Exercise data
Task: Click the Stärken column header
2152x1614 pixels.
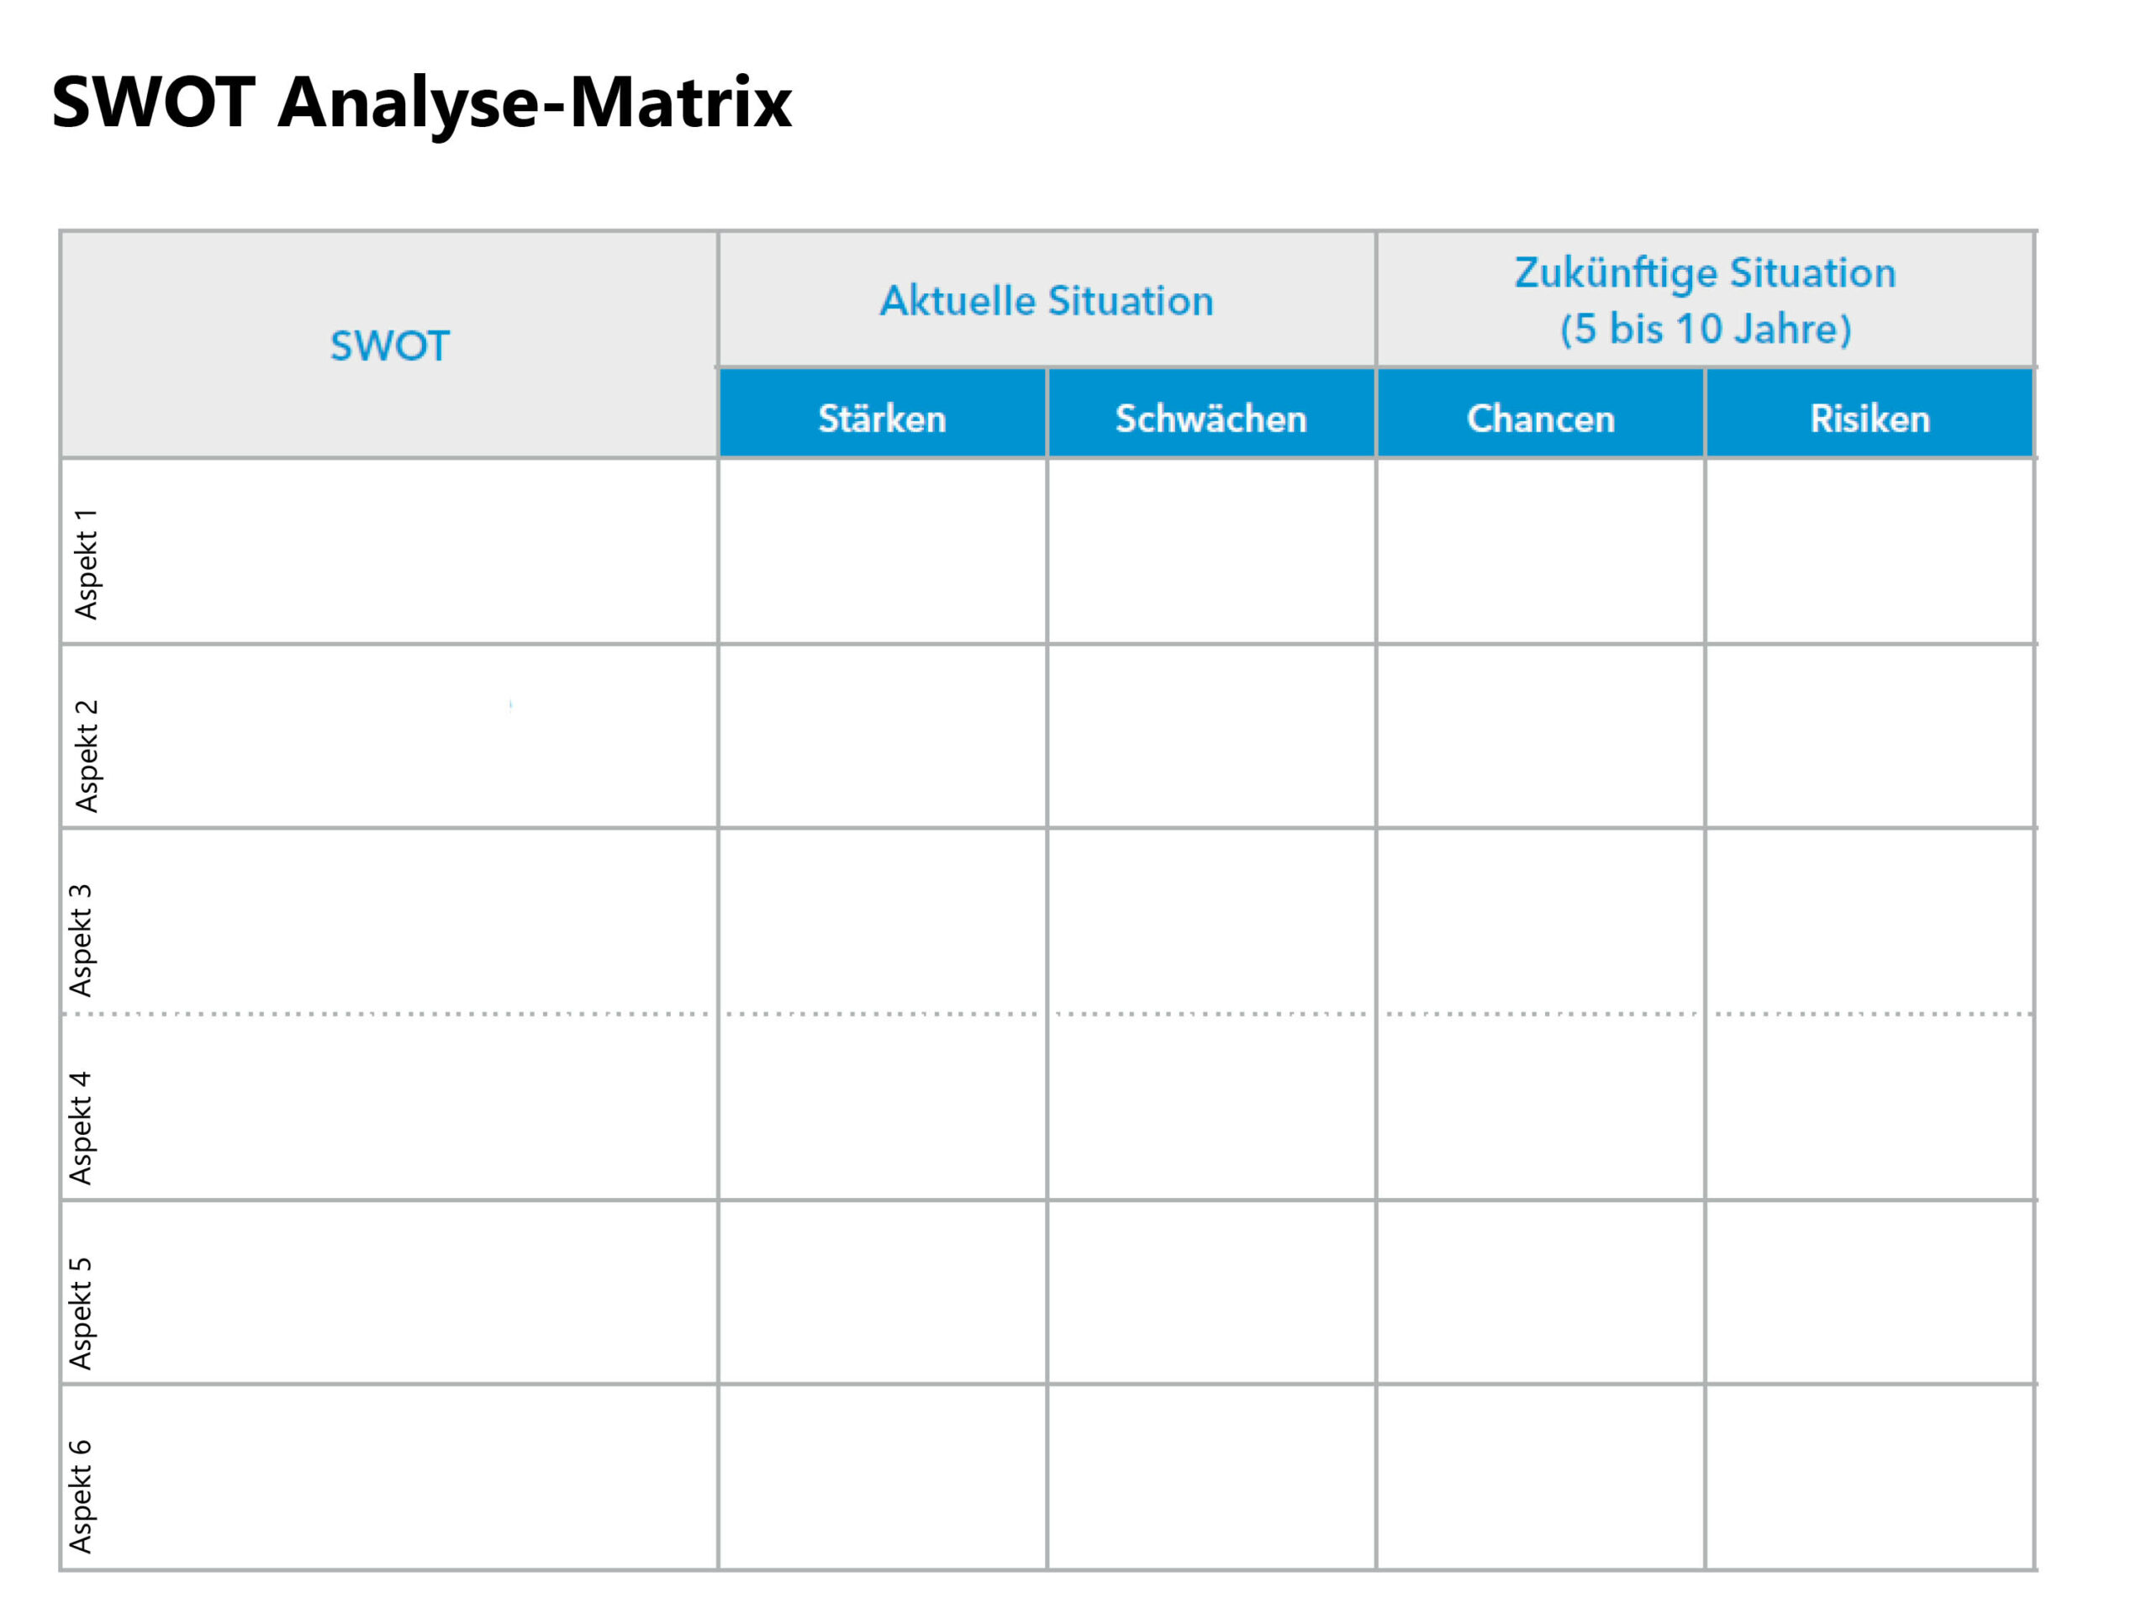Action: click(882, 418)
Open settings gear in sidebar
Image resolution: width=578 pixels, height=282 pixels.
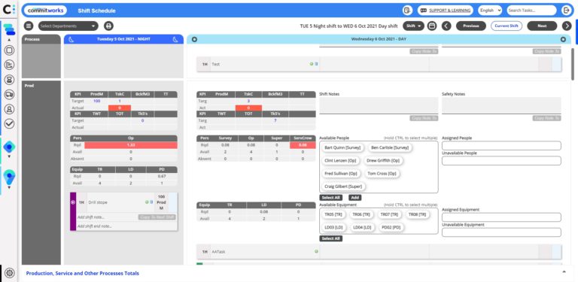coord(10,273)
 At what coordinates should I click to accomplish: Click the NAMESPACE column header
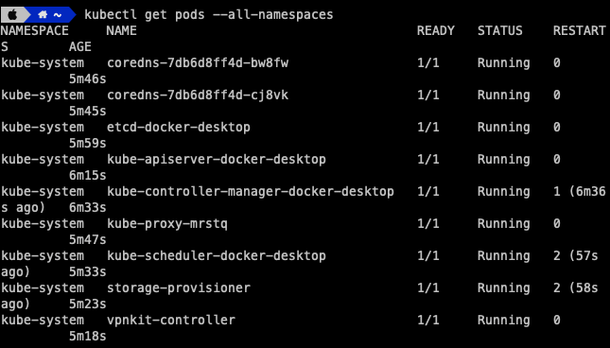coord(35,30)
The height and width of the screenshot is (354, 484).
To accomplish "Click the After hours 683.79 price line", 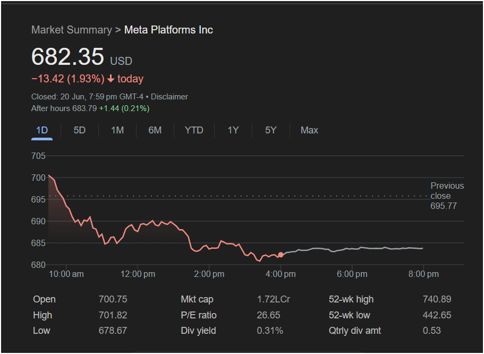I will [x=90, y=108].
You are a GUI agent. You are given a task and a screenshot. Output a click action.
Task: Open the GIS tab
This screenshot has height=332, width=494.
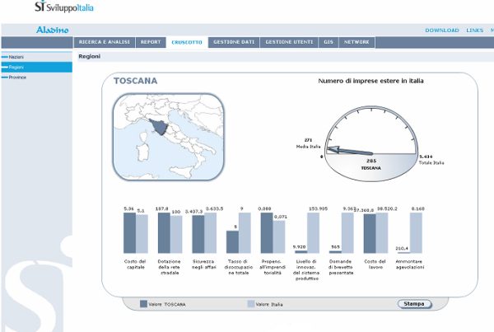328,42
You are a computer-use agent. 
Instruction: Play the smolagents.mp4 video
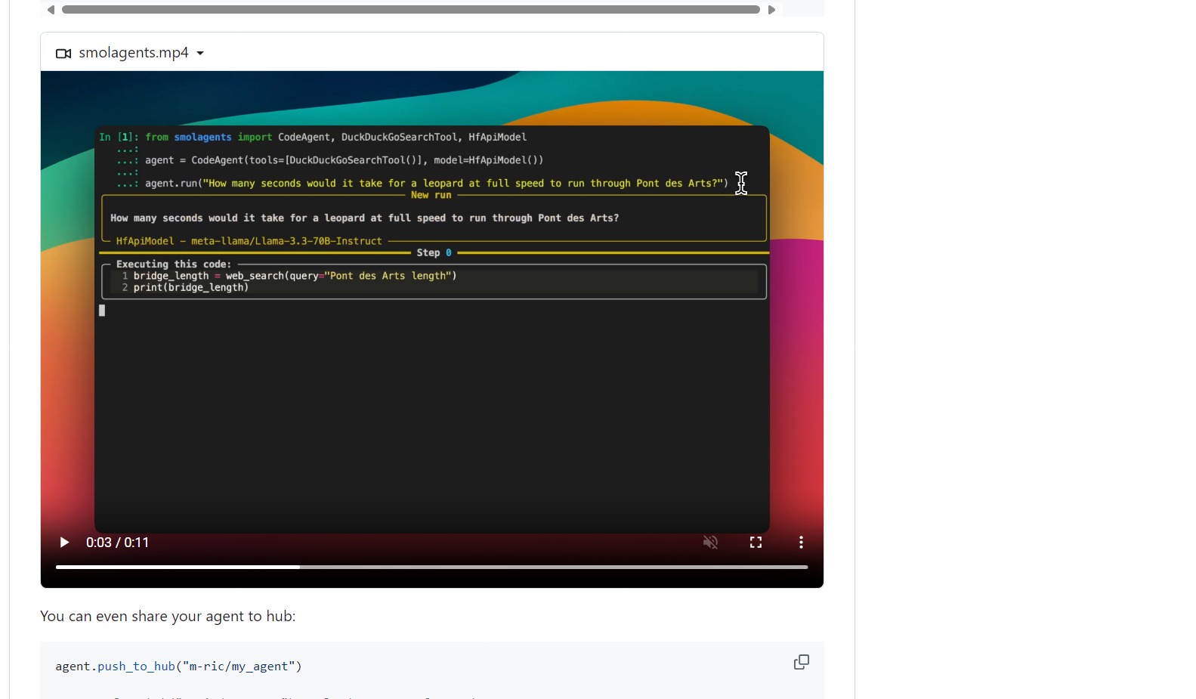[x=64, y=543]
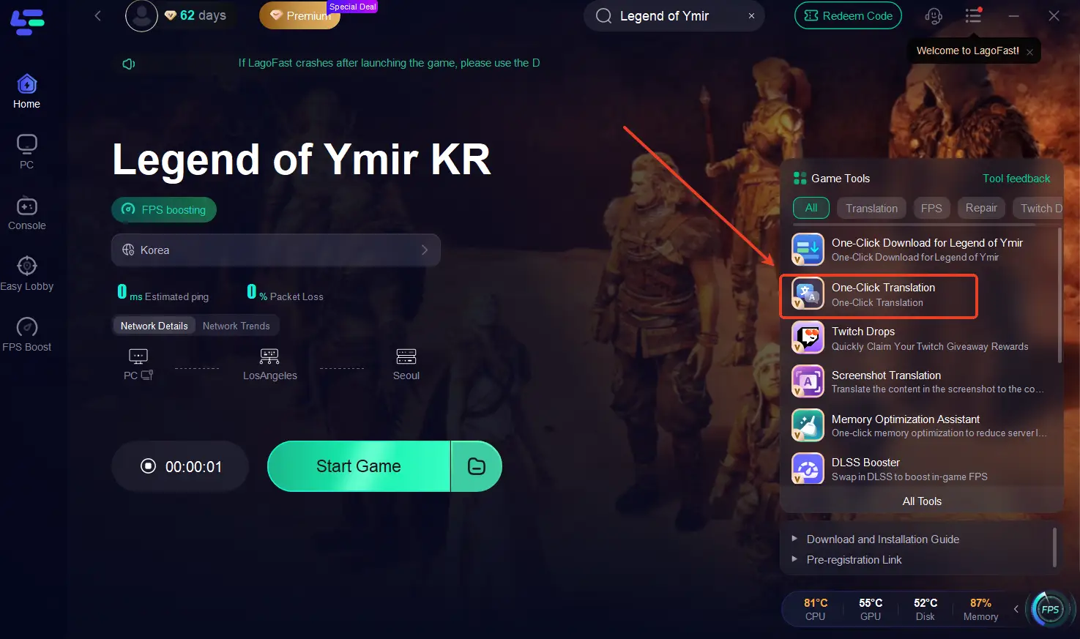Click the floating FPS overlay circle
The width and height of the screenshot is (1080, 639).
[x=1050, y=609]
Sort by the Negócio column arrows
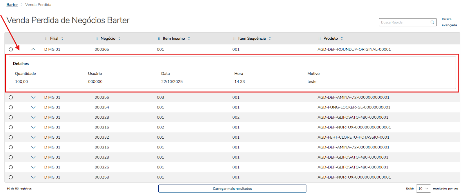Screen dimensions: 464x196 [119, 39]
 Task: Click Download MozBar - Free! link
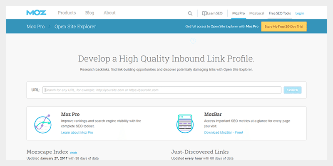tap(223, 132)
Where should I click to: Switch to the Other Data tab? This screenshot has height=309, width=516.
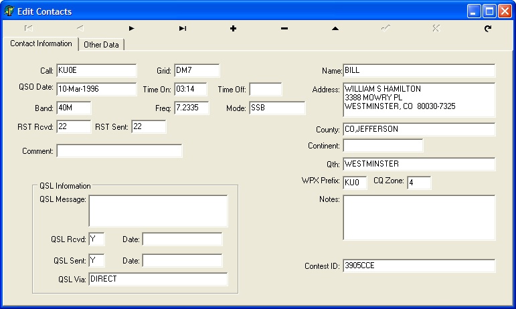pos(101,45)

Exercise details
Of the lines above, quote exactly those from the one with "2152x1614 pixels." through the one with "The height and", ends included; pictures stay out.

Completed task
2152x1614 pixels.
Action: click(882, 418)
Open settings gear in sidebar
Image resolution: width=578 pixels, height=282 pixels.
coord(10,273)
 At what coordinates should I click to accomplish: Click the NAMESPACE column header
coord(35,30)
The height and width of the screenshot is (354, 484).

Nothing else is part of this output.